This issue, we ask the eternal question – who owns the heart of tattoo? There are probably far too many strands to this question to pull them all into one article, but the question bears asking all the same – and then it's up to you to decide where you stand...
In the early 1970s, Jamaican immigrant Clive Campbell, aka DJ Kool Herc, began throwing dance parties in New York City’s Bronx borough. Campbell’s parties and innovative mixing techniques gave a creative outlet to the local disenfranchised and poverty stricken black youth, who found that rather than following the lure of crime and gang involvement, battles could be waged on the dance floor via breakdancing. Unbeknownst to anyone at the time, these parties formed the basis of Hip Hop culture,
a culture that would eventually include MCing, breakdancing, DJing and graffiti tagging. Hip Hop moved swiftly from this point forward, transforming practically overnight into different variations, all the while maintaining and promoting its core concepts of positivity, community
Today, what began as a humble form of expression in backyard parties and dancehalls is now a multi-million dollar industry. Its principal artists have amassed the majority of their fortunes not with their music, but with the products they attach their names to. Everything from energy drinks to cologne is out there for brand hungry consumers. A 2011 report by Forbes magazine found that rap mogul P.Diddy’s net worth stands at $475 million, with Jay-Z in a not too distant second place at $450 million. Hip Hop’s co-opting can be taken as a valuable lesson for the tattoo industry or as incentive to follow in its footsteps.
Similarities between the two art forms are surprisingly close. First and foremost, tattoo also comes from humble beginnings intended to help a small group of outcasts and social misfits find their niche, sometimes turning them away from a life of crime, other times simply allowing them to recognise their talent in an art form that so few understood. A 2006 study by the Journal of the American Academy of Dermatology found that 1/4 of American adults aged 18-50 have a tattoo, while the BBC now states that 1/3 of British adults have been inked. Celebrities flaunt their tattoos to the media who duly eat it up; reality TV suggests that anyone with a television can instantly understand what the tattoo industry is all about; and even British Prime Minister David Cameron’s wife, Samantha, is tattooed. For some, this inclusion in everyday regular life is one of the greatest things that has ever happened to tattoo. For others, mainstream success sounds a warning alarm. Is tattoo officially cracked wide open? Is there anything left to salvage?
Dating back as far as 4,000 years, tattoo’s success certainly didn’t occur overnight. Its origins were in cultural traditions and rites of passage, but by the 19th century, one country’s cultural traditions became another country’s status symbol. Japan had opened up to wealthy Western tourists who soon discovered traditional Japanese tattoo. Eager for something exotic and new, these vacationing Westerners began getting small, expensive tattoos from Japanese artists, which were flaunted as status symbols upon their return to Europe and America. By the commencement of World War I, the appeal of tattoo began to find its way to enlisted soldiers. Slowly, what had originally been an exclusive club of the tattooed wealthy elite was now putting down roots amongst the working class.

EXERCISE TASK 1:
Translate this sentence from the tattoo article into Spanish: "Similarities between the two art forms are surprisingly close."
EXERCISE TASK 2:
Output the passage of the tattoo article starting at "Dating back as" and ending at "the working class.".

GIVEN MATERIAL:

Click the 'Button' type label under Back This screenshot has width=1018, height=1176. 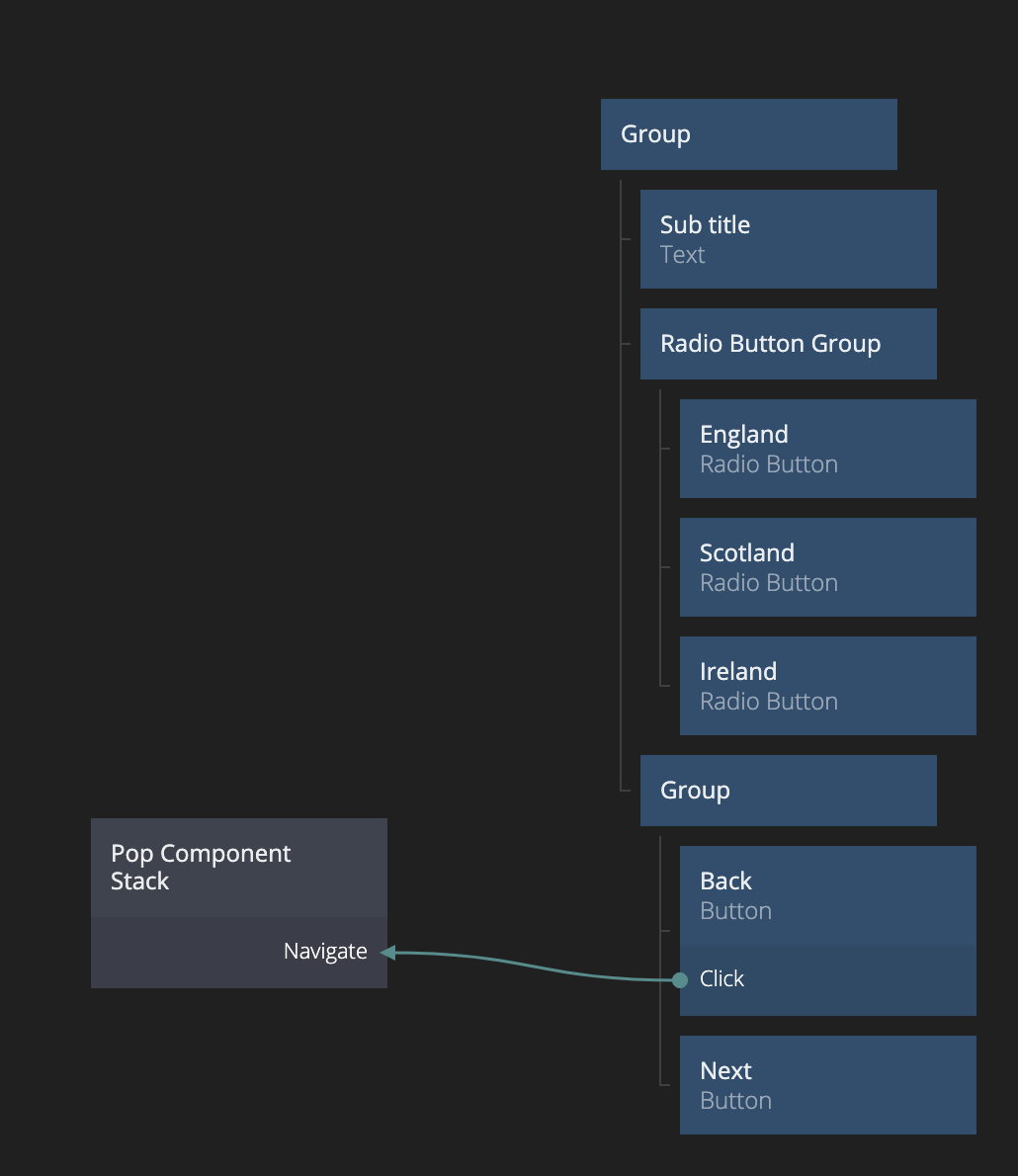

COMPLETE ANSWER 1:
Las similitudes entre las dos formas de arte son sorprendentemente estrechas.

COMPLETE ANSWER 2:
Dating back as far as 4,000 years, tattoo’s success certainly didn’t occur overnight. Its origins were in cultural traditions and rites of passage, but by the 19th century, one country’s cultural traditions became another country’s status symbol. Japan had opened up to wealthy Western tourists who soon discovered traditional Japanese tattoo. Eager for something exotic and new, these vacationing Westerners began getting small, expensive tattoos from Japanese artists, which were flaunted as status symbols upon their return to Europe and America. By the commencement of World War I, the appeal of tattoo began to find its way to enlisted soldiers. Slowly, what had originally been an exclusive club of the tattooed wealthy elite was now putting down roots amongst the working class.